Your finance team faces different threats than your developers. Your executives face different threats than your front desk staff. Training must reflect the actual attacks each group encounters. Generic, one-size-fits-all programs waste time and budget.

Culture, Not Compliance

The goal isn't to check a box for your auditor. The goal is to create an environment where reporting a suspicious email is celebrated, not embarrassing. When employees feel safe reporting, your detection speed improves dramatically. A comprehensive cybersecurity awareness training program builds exactly this kind of culture.

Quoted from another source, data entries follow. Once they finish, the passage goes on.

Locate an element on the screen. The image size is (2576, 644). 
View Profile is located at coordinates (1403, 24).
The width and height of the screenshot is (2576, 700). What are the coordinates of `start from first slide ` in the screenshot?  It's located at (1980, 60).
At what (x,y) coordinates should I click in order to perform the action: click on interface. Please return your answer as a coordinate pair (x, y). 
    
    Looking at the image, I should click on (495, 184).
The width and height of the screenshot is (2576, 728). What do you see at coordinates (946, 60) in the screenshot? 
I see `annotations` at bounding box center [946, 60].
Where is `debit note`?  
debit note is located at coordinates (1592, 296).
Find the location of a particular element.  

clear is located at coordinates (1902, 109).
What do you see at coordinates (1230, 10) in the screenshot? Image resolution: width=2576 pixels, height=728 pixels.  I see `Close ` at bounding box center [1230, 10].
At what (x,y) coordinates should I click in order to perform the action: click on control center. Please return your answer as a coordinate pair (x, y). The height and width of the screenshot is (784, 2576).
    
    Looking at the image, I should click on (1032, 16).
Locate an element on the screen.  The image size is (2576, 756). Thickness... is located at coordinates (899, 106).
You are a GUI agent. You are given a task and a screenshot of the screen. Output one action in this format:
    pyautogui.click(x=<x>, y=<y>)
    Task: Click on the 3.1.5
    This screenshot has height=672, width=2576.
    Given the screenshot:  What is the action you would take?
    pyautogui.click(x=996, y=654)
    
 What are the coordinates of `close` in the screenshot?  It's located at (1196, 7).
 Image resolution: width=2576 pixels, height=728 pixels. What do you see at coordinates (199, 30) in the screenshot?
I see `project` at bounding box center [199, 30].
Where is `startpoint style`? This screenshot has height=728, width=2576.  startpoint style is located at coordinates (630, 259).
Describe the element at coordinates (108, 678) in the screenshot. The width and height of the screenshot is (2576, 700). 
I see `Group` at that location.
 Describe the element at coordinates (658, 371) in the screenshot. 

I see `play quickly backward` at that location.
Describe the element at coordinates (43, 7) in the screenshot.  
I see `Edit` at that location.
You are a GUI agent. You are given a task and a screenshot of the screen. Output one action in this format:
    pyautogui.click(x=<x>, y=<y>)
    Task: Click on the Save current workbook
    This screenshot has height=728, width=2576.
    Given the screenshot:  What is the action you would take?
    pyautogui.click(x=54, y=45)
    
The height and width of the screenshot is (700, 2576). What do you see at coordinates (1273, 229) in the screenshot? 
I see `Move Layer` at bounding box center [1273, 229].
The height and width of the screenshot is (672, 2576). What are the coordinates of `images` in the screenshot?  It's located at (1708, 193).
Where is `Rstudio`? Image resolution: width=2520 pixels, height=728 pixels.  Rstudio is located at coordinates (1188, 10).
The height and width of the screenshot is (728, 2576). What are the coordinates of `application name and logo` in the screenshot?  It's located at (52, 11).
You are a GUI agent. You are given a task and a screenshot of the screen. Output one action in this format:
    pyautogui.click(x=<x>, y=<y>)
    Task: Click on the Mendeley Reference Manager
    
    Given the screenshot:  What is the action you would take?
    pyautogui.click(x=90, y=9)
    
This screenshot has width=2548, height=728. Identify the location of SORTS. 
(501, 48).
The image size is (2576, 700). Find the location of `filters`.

What Should You Do Right Now?

If you're responsible for security at your organization — even partially — here are three things you can do this week:

  • Enable multi-factor authentication everywhere. MFA stops the vast majority of credential theft from succeeding, even when an employee falls for a phishing email.
  • Run a baseline phishing simulation. You can't improve what you don't measure. Find out where your organization actually stands.
  • Start ongoing security awareness training. Not a single annual video. A continuous program with real-world scenarios, regular testing, and measurable outcomes.

Phishing isn't going away. Generative AI is making attacks more convincing, more personalized, and harder to detect. The organizations that survive are the ones that treat phishing defense as a continuous process — not a one-time project.

Now you know what is phishing, how it works, and what it costs. The only remaining question is whether your organization will be ready when the next attack arrives.